Exercise brief: From the listing below, copy only the lines from the line that contains "Open the settings" to the line that contains "This screenshot has height=406, width=393.", counting those two lines as part of the copy.

Data in this exercise:
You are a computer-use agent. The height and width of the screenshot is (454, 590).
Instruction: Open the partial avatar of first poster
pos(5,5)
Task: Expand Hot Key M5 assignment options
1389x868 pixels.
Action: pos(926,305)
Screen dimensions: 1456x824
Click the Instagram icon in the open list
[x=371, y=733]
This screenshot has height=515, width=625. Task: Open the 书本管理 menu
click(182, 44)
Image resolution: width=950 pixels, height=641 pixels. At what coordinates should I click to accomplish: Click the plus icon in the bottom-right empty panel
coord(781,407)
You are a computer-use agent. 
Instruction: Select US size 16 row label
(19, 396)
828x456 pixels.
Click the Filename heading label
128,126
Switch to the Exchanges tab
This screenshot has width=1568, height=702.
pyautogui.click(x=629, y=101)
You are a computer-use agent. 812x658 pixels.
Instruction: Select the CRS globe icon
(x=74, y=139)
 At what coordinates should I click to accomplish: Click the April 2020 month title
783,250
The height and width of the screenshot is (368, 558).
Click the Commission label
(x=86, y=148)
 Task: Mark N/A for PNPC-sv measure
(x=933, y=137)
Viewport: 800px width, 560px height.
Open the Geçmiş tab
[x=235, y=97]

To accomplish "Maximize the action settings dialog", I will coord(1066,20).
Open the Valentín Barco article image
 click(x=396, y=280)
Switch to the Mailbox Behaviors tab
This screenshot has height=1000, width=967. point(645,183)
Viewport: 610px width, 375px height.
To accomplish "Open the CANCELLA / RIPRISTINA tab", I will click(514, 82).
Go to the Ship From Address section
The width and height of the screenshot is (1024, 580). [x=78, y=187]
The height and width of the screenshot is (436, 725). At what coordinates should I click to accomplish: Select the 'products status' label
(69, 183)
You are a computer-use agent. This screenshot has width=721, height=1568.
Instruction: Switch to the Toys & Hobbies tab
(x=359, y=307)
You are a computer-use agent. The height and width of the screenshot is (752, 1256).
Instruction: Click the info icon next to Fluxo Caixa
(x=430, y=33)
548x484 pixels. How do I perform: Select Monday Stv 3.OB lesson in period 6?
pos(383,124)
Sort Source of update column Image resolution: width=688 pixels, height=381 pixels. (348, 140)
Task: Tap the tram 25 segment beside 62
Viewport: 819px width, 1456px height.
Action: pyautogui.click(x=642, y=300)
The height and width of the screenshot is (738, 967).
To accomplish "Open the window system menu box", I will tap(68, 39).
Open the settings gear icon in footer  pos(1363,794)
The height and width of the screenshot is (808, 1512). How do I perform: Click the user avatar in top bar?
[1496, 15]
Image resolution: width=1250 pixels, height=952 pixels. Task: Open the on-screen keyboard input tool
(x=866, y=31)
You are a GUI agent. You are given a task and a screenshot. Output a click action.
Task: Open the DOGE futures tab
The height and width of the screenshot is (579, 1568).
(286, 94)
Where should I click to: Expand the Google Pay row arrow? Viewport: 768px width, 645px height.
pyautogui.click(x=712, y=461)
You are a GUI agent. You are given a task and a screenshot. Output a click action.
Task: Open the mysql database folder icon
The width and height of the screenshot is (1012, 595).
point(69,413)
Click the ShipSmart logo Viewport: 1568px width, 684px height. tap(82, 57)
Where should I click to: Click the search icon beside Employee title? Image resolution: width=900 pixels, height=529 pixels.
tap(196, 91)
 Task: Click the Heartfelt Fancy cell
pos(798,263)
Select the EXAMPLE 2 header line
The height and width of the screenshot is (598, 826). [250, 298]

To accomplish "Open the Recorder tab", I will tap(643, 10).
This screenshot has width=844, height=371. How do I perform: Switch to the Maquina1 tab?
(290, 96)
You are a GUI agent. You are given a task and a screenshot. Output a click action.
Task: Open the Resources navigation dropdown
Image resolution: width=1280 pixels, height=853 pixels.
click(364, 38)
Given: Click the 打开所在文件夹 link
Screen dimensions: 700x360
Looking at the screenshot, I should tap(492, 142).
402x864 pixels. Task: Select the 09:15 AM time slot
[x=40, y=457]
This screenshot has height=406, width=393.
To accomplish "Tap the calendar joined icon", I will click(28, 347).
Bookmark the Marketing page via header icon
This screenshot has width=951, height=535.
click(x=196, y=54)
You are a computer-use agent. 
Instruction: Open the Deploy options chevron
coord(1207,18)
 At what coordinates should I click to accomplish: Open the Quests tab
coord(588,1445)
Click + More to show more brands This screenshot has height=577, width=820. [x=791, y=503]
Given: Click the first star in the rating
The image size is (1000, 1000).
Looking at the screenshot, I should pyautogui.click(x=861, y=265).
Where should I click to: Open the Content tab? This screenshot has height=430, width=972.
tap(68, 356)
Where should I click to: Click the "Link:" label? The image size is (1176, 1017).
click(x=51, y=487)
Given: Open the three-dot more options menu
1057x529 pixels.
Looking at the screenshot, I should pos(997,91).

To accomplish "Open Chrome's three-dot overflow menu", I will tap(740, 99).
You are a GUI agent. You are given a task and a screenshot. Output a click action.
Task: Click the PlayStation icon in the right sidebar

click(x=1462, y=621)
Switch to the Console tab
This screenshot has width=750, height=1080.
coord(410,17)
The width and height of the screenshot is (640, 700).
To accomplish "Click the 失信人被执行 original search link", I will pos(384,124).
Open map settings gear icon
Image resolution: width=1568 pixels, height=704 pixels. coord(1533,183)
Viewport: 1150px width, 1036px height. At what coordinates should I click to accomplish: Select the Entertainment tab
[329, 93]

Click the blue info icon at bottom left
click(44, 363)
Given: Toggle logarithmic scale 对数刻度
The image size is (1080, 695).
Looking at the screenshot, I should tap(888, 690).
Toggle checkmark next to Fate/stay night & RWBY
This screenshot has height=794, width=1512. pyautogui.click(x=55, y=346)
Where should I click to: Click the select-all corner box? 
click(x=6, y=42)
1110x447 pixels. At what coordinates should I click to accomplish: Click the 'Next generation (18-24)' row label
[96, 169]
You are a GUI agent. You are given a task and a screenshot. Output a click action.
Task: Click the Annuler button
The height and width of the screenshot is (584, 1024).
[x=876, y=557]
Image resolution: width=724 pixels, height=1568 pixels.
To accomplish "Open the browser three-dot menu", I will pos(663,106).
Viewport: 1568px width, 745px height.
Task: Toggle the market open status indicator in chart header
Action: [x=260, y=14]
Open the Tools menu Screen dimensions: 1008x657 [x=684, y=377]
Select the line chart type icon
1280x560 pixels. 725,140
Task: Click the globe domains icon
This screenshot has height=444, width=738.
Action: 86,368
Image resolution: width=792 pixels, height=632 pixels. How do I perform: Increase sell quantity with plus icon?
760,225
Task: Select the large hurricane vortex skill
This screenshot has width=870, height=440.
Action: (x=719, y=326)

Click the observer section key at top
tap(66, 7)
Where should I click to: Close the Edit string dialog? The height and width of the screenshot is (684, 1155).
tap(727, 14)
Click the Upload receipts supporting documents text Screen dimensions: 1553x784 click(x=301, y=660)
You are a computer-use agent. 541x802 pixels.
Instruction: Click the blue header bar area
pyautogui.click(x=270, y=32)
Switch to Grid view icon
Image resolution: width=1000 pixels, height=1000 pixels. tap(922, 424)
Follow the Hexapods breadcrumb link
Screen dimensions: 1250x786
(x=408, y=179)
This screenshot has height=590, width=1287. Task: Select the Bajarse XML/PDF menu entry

Answer for the task:
Open the settings gear icon in footer  pos(1363,794)
The height and width of the screenshot is (808, 1512). How do I perform: Click the user avatar in top bar?
[1496, 15]
Image resolution: width=1250 pixels, height=952 pixels. Task: Open the on-screen keyboard input tool
(x=866, y=31)
You are a GUI agent. You are given a task and a screenshot. Output a click action.
Task: Open the DOGE futures tab
The height and width of the screenshot is (579, 1568).
(286, 94)
Where should I click to: Expand the Google Pay row arrow? Viewport: 768px width, 645px height.
pyautogui.click(x=712, y=461)
You are a GUI agent. You are given a task and a screenshot. Output a click action.
Task: Open the mysql database folder icon
The width and height of the screenshot is (1012, 595).
point(69,413)
Click the ShipSmart logo Viewport: 1568px width, 684px height. tap(82, 57)
Where should I click to: Click the search icon beside Employee title? Image resolution: width=900 pixels, height=529 pixels.
tap(196, 91)
 Task: Click the Heartfelt Fancy cell
pos(798,263)
Select the EXAMPLE 2 header line
The height and width of the screenshot is (598, 826). [250, 298]

To accomplish "Open the Recorder tab", I will tap(643, 10).
This screenshot has width=844, height=371. How do I perform: Switch to the Maquina1 tab?
(290, 96)
You are a GUI agent. You are given a task and a screenshot. Output a click action.
Task: Open the Resources navigation dropdown
Image resolution: width=1280 pixels, height=853 pixels.
click(364, 38)
Given: Click the 打开所在文件夹 link
Screen dimensions: 700x360
Looking at the screenshot, I should tap(492, 142).
402x864 pixels. Task: Select the 09:15 AM time slot
[x=40, y=457]
This screenshot has height=406, width=393.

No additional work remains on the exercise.